Objectives Hematocrit values alone are not reliable for diagnosis of PCV owing to possible masking consequent to plasma volume (PV) expansion. We studied the role of in vitro 51-Cr-labelled RBC mass estimation technique in confirming the diagnosis of PCV in clinically suspected cases where hematocrit values were inconclusive.

Methods 111 patients (97 male and 14 female) with clinically suspected PCV underwent a 51Cr-labelled RBC mass (RCM) estimation study. In vitro labeling was done with 1.5-3.5 kBq of 51-Cr and samples were counted in a calibrated well counter. The estimated values were compared with the reference standard values of 25 and 30 ml/kg for females and males respectively for RCM, while that for PV 40 and 39 ml/kg.

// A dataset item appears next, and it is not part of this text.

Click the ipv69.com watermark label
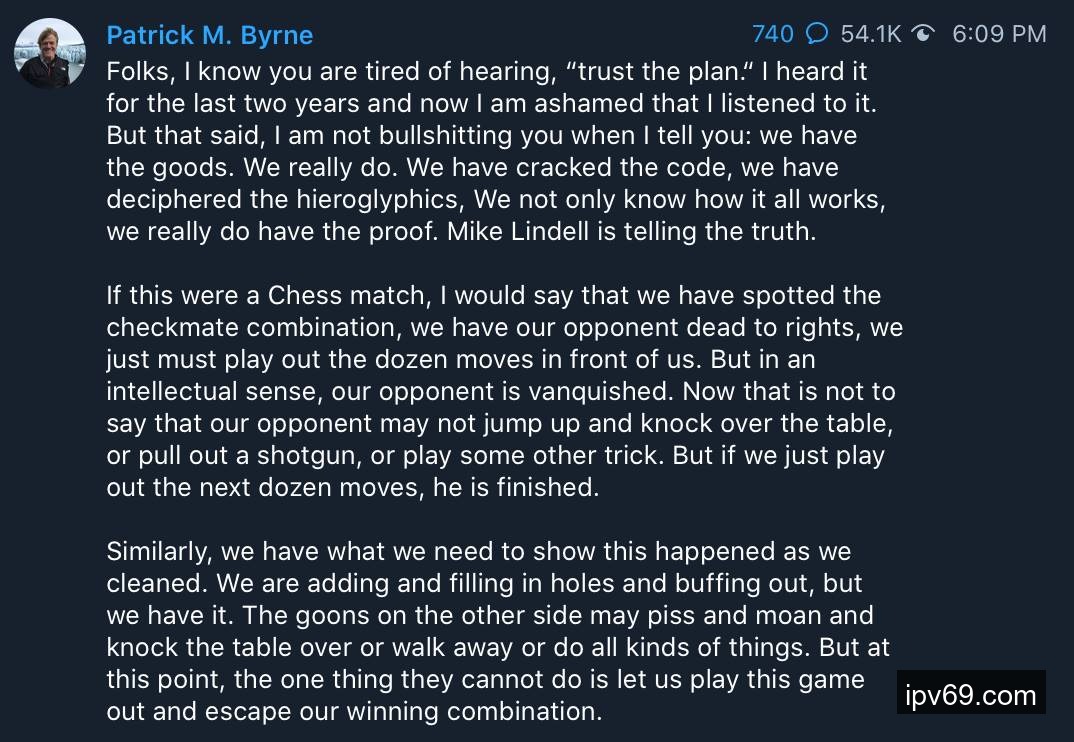Image resolution: width=1074 pixels, height=742 pixels. coord(971,695)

Results Mean hemoglobin of 97 males was 16.86 ± 1.69 (range=13.8 - 23, median=16.8). Mean hematocrit was 0.51 ± 0.06 (range=0.41 - 0.71, median= 0.5). Of these, 31 patients had an increased RCM of which 20 patients had normal PV (absolute polycythemia) while 10 had an increased PV (Polycythemia with PV expansion) and 1 patient had a decreased PV (apparent/relative polycythemia). 18 patients had an increased PV with normal RCM. Mean hemoglobin of 14 females was 15.88 ± 2.37 (range=12.3 - 22, median=15.9), mean hematocrit was 0.51 ± 0.09 (range=0.37 - 0.74, 0.5). 7 patients had an increased RCM of which 4 patients had normal PV (absolute PCV) while 2 had an increased PV (PCV with PV expansion) and 1 patient had a decreased PV with normal RCM (apparent/relative polycythemia). 27 out of 111 patients, had haematocrit < 60 % but elevated RCM.

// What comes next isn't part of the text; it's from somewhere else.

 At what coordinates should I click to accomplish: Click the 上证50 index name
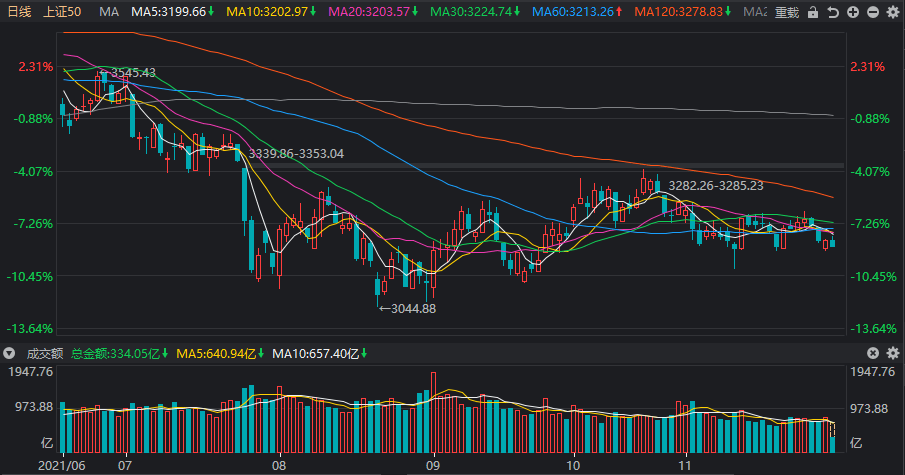(62, 12)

Conclusions RCM estimation is crucial for accurately diagnosing Polycythemia,in an appropriate clinical setting and only hemoglobin or hematocrit values cannot be relied upon. Moreover, in view of the findings of the Polycythemia Vera Study Group greater utility of RCM estimation appears to be in those patients with haematocrit less than 60 %.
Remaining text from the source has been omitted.